The PSC and utilities countered that the People's Counsel expenditures are excessive and his office needs to have its litigation costs examined and controlled.

Funding for advocacy by Lederer's office is paid by local utility companies, through assessments that they pass on to ratepayers. In 1980, the PSC asserted that it--not Lederer--had the authority to determine how much the utilities should pay.

The utilities often challenge assessments, and the amount itself then has to be litigated, leading to delays and uncertainty over payment.

Yesterday's debate came at a hearing of the D.C. City Council's committee on public services and cable television, which is considering a bill that would return to Lederer the authority to set the amounts he charges the utilities.

"The PSC has been reluctant to give up its advocacy role," even after the People's Counsel was designated to perform this function nine years ago, said committee chairman Betty Ann Kane (D-At Large). This has led to duplication of efforts, overspending in rate cases and infighting over payments to the People's Counsel, she said.

The effect of having the PSC determine how much the utilities should be charged to support Lederer's work, Kane said, "has been to tie the People's Counsel in knots."

"The people's counsel has hired as many as six separate law firms in one case," said William Shapiro of Pepco, arguing the utilities' position. "There are just hordes of them lawyers ."

The bill being considered by Kane's committee would give the People's Counsel independent authority to determine how much it can spend on litigating each case and get reimbursement for all costs, within an overall ceiling.

Last Friday the PSC added a new twist to the debate, ordering that the People's Counsel refund $247,700 to Pepco because the funds allegedly were used for irrelevant testimony in a rate case last fall.

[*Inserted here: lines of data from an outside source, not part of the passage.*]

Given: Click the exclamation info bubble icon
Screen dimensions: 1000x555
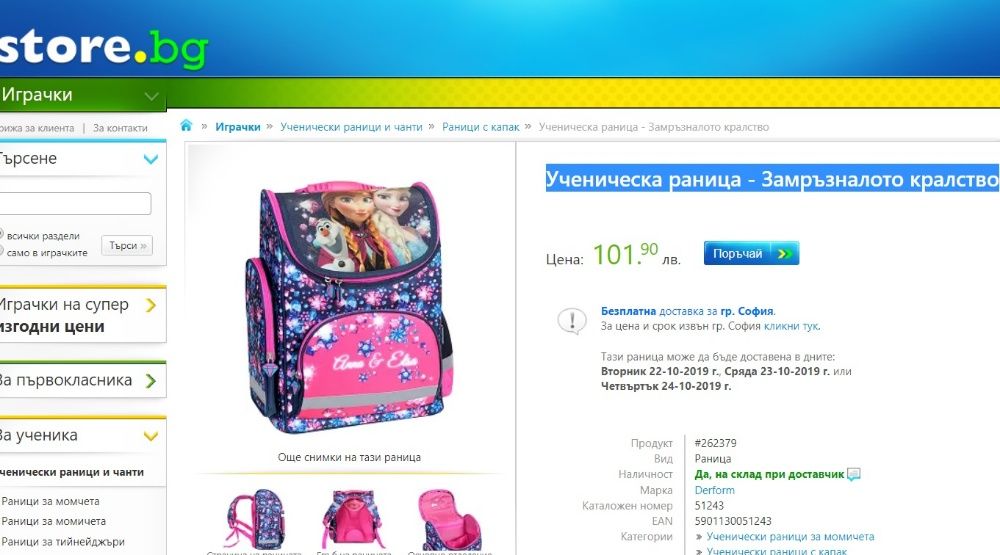Looking at the screenshot, I should pyautogui.click(x=572, y=321).
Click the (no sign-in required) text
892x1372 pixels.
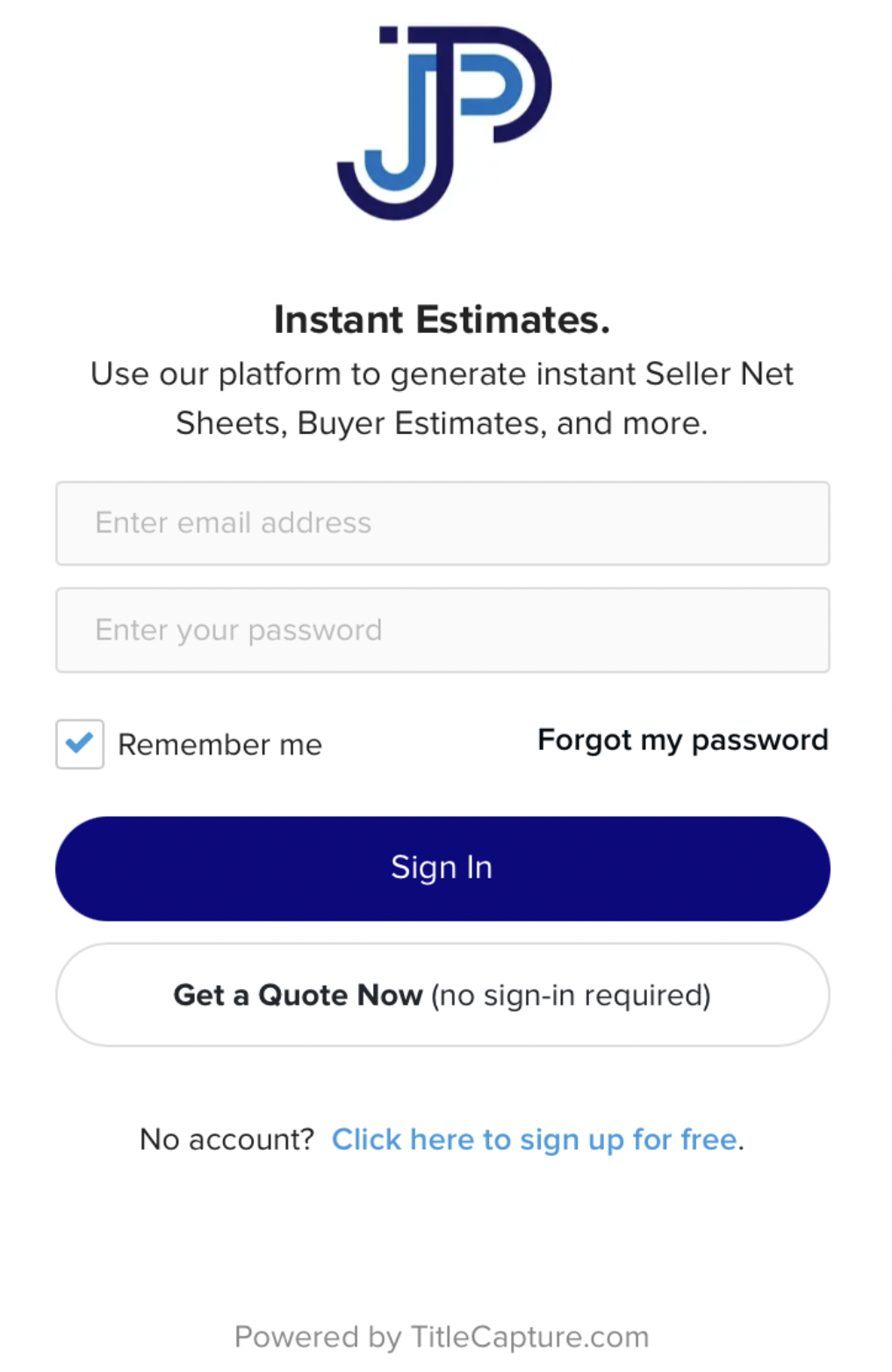(x=571, y=995)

Lederer denied that the testimony was irrelevant and said he does not know where the money will come from because the present budget is already spent and his office is funded solely through assessments on the utility companies. There is nothing in the District's budget that could be used for this expenditure.

" . . . The commission believes that instead of the council attempting to increase the already overwhelming expenditures by the People's Counsel, that the council should review the people's counsel's current expenditure of funds," testified Lloyd Moore for the PSC.

Lederer said the issue is not the amount of expenditures but of control. The PSC spent $7.87 million on rate case litigation from 1980 through 1982, more than the People's Counsel's expenditures of $7.39 million, he said.

Pepco said yesterday that in 1982 its costs of litigating rate cases was $595,524, while the People's Counsel's assessments for the same cases was $1.65 million. Both expenditures are paid ultimately by Pepco ratepayers.